To people wondering “why didn’t she just contact the Home Office?” I can only say that when the Eye of Sauron is upon you, you do not simply walk into Mordor. But, prompted by the Finnish consul, I did try several times to phone – with meagre results. Interestingly, the Sheffield office claimed not to “deal with you EU nationals” at all. I was instead asked to call another helpline, whose operator unhelpfully told me to contact my MP and embassy. Desperately worried, exasperated and also concerned how all of this would affect an important impending work trip to Helsinki, we lodged an appeal, stating that I had a right to family life under the European Convention on Human Rights; that I was indeed exercising Treaty rights; and that the Home Office’s decision was unlawful, arbitrary and disproportionate.

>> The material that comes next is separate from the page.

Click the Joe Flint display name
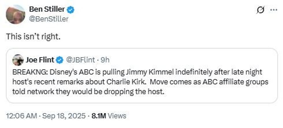This screenshot has height=128, width=283. [x=40, y=60]
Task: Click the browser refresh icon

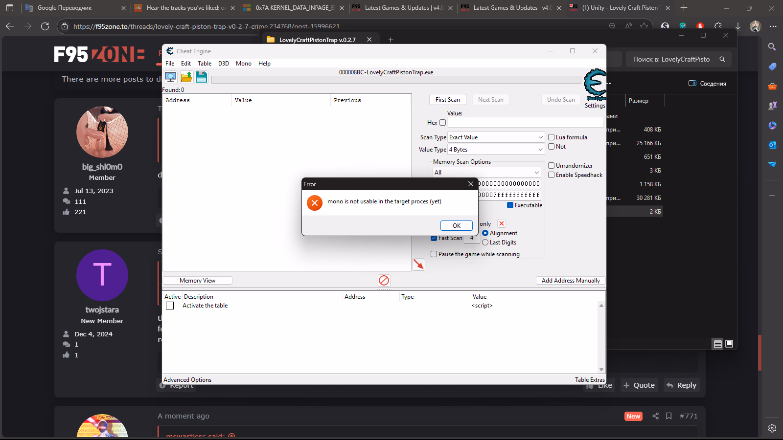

Helsingin Sanomat, the biggest Finnish daily newspaper, covered my story. But it was a later tweet by Irish journalist Naomi O’Leary that led to its being reported in The Guardian and then everywhere from Der Spiegel to El País. Such attention was a novel and slightly surreal situation for someone who had spent most of the summer quietly writing her book.

The pickup was probably so widespread because I was the “dream immigrant”:  a taxpaying PhD married to a Brit, palatable to even the most fervent Brexiteers. It turned out that the same letter had been received by another 105 EU nationals, and Theresa May attributed our treatment to an “unfortunate error”. Shortly afterwards, the Home Office called me to apologise. But I wonder what might have transpired had I not been employed or had I not received so much help. After all, being harassed by the Home Office is nothing new to non-EU academics in the UK. The novelty in my case was merely that I was an EU citizen threatened by deportation just when the UK and the EU were about to start Brexit negotiations.

The current plans are to make EU citizens apply for “settled status” after Brexit, which the Home Office promises will be a “streamlined, low-cost, digital process”. But I remain wary. On the March day when Article 50 was triggered, I had applied for a registration certificate because it had seemed like a streamlined, low-cost, digital way to gain peace of mind amid all the uncertainty. This now seems ironic. My application resulted in more than £3,500 in legal costs, on top of the £65 application fee.

We are assured that “settled status” will only cost the same amount as a British passport. But when you start adding these payments on top of everything that the British university sector looks likely to lose after Brexit, it does not seem so affordable. Access to significant amounts of research funding is threatened. The likelihood of EU students going elsewhere to study is rising. Easy research cooperation and travel for scholarly purposes are in jeopardy.

Academics are already troubled with myriad uncertainties and pressures. Making the EU citizens among us feel like strangers in a hostile environment is too much.

Eva Johanna Holmberg is an academy research fellow in the department of philosophy, history, culture and arts studies at the University of Helsinki and a visiting fellow in the School of History at Queen Mary University of London.